_文档正文_.
--------------------------------------------------

互联网+

12 月了，你好呀~

各位 Buffer 早上好，今天是 2017 年 12 月 4 日星期一。今天份的 BUF 早餐有：专家发现脏牛漏洞修复不完全；航运巨头 Clarkson 出现数据泄露；Cobalt黑客在鱼叉式钓鱼中意外泄漏所有攻击目标；惠普暗中在用户电脑上安装“间谍”软件；欧盟将为开源跨平台多媒体播放器 VLC 开设漏洞奖励计划；AWS 推出多项新的网络安全服务；谷歌将阻止第三方应用在 Chrome 中运行代码；全球扫码支付90%个人用户在中国，用得爽但存安全隐患。

以下请看详细内容：

【国际时事】 专家发现脏牛漏洞修复不完全

离知名的 Linux 内核漏洞“脏牛”面世已经有一年多了，但它的影响还在残存。近日，安全专家发现，“脏牛漏洞”其实并没有完全修复。

“脏牛”原本影响的是 get_user_pages 函数，这个函数可用于获取用户进程中虚拟地址背后的物理页。利用“脏牛”漏洞，攻击者可获得提权，改写原本只有“读取”功能的页面。当时发布的补丁并没有修复这一点，而且 get_user_pages 现在还记住了“脏牛”的攻击过程。在下一次循环中，只有 FOLL_FORCE 和 FOLL_COW 这两个 flag 特殊标记过，且 PTE 被标记为 dirty 的时候，一个只读页面会进行写入操作。[来源：SecurityWeek ]

航运巨头 Clarkson 出现数据泄露

有几十年历史的世界航运巨头 Clarkson 近日证实遭入侵，黑客可能会公开部分被盗数据。Clarkson 公布的信息表明，黑客入侵了一个用户账号，进而入侵了其系统，而且还勒索公司要求支付赎金。

--------------------------------------------------

_所给信息_.
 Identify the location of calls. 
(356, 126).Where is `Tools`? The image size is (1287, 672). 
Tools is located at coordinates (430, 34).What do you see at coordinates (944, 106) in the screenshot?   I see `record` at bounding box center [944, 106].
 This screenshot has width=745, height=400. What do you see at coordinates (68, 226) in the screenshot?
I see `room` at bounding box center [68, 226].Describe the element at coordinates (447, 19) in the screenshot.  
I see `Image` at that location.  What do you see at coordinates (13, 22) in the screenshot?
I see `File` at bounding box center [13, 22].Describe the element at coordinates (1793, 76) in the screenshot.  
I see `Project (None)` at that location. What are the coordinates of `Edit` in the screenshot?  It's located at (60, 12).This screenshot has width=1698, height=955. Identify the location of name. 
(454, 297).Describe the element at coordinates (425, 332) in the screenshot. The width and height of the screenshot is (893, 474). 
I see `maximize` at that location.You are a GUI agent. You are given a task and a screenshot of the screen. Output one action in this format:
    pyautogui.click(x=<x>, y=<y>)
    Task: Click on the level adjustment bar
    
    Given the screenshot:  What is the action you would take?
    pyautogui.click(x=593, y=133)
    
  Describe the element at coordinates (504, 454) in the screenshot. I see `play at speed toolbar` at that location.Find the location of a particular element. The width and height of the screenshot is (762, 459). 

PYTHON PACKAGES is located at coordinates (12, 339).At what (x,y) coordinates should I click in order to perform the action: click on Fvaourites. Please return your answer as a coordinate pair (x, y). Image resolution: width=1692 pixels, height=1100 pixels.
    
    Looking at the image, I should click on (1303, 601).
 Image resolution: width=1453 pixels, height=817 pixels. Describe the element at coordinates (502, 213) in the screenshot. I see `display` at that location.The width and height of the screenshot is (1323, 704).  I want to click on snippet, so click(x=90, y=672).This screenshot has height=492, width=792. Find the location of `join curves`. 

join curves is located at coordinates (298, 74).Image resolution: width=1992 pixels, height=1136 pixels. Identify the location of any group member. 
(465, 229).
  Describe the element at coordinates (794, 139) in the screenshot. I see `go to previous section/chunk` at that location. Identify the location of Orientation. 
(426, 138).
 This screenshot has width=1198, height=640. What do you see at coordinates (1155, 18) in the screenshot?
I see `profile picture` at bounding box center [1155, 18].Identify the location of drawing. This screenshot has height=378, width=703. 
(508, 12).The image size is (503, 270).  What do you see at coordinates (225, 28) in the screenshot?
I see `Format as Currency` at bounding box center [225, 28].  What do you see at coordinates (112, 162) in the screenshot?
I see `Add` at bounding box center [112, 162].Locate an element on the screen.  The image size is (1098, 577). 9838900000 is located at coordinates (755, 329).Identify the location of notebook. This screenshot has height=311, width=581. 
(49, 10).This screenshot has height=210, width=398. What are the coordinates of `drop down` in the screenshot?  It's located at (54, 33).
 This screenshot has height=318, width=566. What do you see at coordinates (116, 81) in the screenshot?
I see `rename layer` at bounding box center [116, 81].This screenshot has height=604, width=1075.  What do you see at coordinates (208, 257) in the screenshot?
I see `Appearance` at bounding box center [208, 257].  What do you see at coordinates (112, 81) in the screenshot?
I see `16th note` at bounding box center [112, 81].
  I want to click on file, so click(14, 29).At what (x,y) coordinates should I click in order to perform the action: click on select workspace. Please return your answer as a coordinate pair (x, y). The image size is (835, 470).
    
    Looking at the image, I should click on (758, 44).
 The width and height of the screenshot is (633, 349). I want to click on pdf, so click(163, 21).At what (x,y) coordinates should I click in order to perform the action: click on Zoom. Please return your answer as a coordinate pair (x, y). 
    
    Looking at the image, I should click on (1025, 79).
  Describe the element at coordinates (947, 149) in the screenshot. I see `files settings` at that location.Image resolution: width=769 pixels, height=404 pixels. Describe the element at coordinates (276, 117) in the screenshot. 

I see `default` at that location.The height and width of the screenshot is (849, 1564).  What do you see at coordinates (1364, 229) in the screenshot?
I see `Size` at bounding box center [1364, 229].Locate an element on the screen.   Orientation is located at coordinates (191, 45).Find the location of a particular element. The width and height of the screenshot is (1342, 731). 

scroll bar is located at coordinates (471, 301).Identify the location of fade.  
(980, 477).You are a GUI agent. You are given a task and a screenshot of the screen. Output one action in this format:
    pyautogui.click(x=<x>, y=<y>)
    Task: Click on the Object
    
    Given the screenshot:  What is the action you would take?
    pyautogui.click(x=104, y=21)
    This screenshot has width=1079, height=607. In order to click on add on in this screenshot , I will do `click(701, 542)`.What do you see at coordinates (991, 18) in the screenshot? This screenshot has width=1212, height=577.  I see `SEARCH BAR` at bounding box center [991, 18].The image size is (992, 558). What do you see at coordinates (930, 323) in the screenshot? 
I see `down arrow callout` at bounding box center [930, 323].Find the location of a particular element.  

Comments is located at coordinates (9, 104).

--------------------------------------------------

_练习任务_.
1 > 根据这篇安全资讯早报，“脏牛”漏洞原本影响的是哪个函数？
2 > 从最后一句之后续写这篇安全资讯早报。

_各题答案_.
1 > get_user_pages 函数。

2 >
Clarkson 公司确认遭到网络攻击，有黑客未经授权访问了公司的计算机系统。我们最初的调查显示，黑客利用单个、独立的用户账户，未经授权访问了公司系统，现在该账号已经被禁用。

事后，除了关闭账户，Clarkson 还通知了受影响的客户和个人。原本他们预测黑客会在周二公布部分被盗数据，但目前还没有任何动静。

由于目前调查正在进行，尚未能获取更多细节。[来源：Securityaffairs ]

技术高超的黑客也会犯错？Cobalt黑客在鱼叉式钓鱼中意外泄漏所有攻击目标

近日，安全研究人员发现，臭名昭著的黑客组织 Cobalt 在上周的鱼叉式钓鱼攻击中意外泄露了其当前的所有攻击目标。Cobalt 原本是个专门针对银行和金融机构发起攻击的黑客组织，他们攻击手段高明，让受害者头疼不已。

该研究人员表示，Cobalt 组织在群发邮件时，把所有攻击目标的邮箱填写在了收件人栏，这些邮箱原本应当填写在密送栏中。由于这个失误，所有受到邮件的用户都能看到其他目标用户的地址。安全公司抓住这个机会收集到潜在受害用户的信息，并及时发出警告，保护了用户的安全。暴露的信息显示，这些潜在受害者遍布全国各地，都是某个金融机构的员工，大部分集中在俄罗斯和土耳其。钓鱼邮件中包含 RTF 文件，利用了最近大火的 CVE-2017-11882。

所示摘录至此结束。